— Start of Stored rows —

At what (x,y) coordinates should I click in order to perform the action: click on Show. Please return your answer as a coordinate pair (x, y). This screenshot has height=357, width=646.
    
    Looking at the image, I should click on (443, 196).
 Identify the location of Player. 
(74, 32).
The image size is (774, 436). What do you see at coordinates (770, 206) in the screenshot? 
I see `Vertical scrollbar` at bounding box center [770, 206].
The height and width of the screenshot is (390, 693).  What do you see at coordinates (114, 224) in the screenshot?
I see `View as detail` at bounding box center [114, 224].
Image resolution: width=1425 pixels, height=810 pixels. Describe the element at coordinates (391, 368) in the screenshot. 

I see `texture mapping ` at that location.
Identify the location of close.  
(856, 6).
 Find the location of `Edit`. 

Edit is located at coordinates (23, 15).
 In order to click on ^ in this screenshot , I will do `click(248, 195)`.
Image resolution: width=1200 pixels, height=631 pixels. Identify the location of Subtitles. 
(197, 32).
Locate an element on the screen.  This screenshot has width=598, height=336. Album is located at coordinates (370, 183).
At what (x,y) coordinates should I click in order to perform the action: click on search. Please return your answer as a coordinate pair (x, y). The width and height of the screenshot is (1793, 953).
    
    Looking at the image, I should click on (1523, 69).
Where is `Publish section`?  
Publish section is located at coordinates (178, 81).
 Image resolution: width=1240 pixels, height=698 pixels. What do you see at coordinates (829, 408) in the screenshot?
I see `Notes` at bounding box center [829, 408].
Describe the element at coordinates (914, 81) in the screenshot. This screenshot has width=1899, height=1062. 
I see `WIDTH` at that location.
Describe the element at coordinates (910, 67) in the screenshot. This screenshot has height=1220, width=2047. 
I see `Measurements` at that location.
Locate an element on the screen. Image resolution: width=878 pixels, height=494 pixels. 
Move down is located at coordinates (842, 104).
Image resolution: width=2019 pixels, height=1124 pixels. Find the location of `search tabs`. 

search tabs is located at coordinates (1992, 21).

— End of Stored rows —

What is asked » Rewrite the entries above, replacing the phrase "Identify the location of" with "Find the position of" wherever it appears and leaving everything else unchanged.

Solution to the exercise »
At what (x,y) coordinates should I click in order to perform the action: click on Show. Please return your answer as a coordinate pair (x, y). This screenshot has height=357, width=646.
    
    Looking at the image, I should click on (443, 196).
 Find the position of Player. 
(74, 32).
The image size is (774, 436). What do you see at coordinates (770, 206) in the screenshot? 
I see `Vertical scrollbar` at bounding box center [770, 206].
The height and width of the screenshot is (390, 693).  What do you see at coordinates (114, 224) in the screenshot?
I see `View as detail` at bounding box center [114, 224].
Image resolution: width=1425 pixels, height=810 pixels. Describe the element at coordinates (391, 368) in the screenshot. 

I see `texture mapping ` at that location.
Find the position of close.  
(856, 6).
 Find the location of `Edit`. 

Edit is located at coordinates (23, 15).
 In order to click on ^ in this screenshot , I will do `click(248, 195)`.
Image resolution: width=1200 pixels, height=631 pixels. Find the position of Subtitles. 
(197, 32).
Locate an element on the screen.  This screenshot has width=598, height=336. Album is located at coordinates (370, 183).
At what (x,y) coordinates should I click in order to perform the action: click on search. Please return your answer as a coordinate pair (x, y). The width and height of the screenshot is (1793, 953).
    
    Looking at the image, I should click on (1523, 69).
Where is `Publish section`?  
Publish section is located at coordinates (178, 81).
 Image resolution: width=1240 pixels, height=698 pixels. What do you see at coordinates (829, 408) in the screenshot?
I see `Notes` at bounding box center [829, 408].
Describe the element at coordinates (914, 81) in the screenshot. This screenshot has width=1899, height=1062. 
I see `WIDTH` at that location.
Describe the element at coordinates (910, 67) in the screenshot. This screenshot has height=1220, width=2047. 
I see `Measurements` at that location.
Locate an element on the screen. Image resolution: width=878 pixels, height=494 pixels. 
Move down is located at coordinates (842, 104).
Image resolution: width=2019 pixels, height=1124 pixels. Find the location of `search tabs`. 

search tabs is located at coordinates (1992, 21).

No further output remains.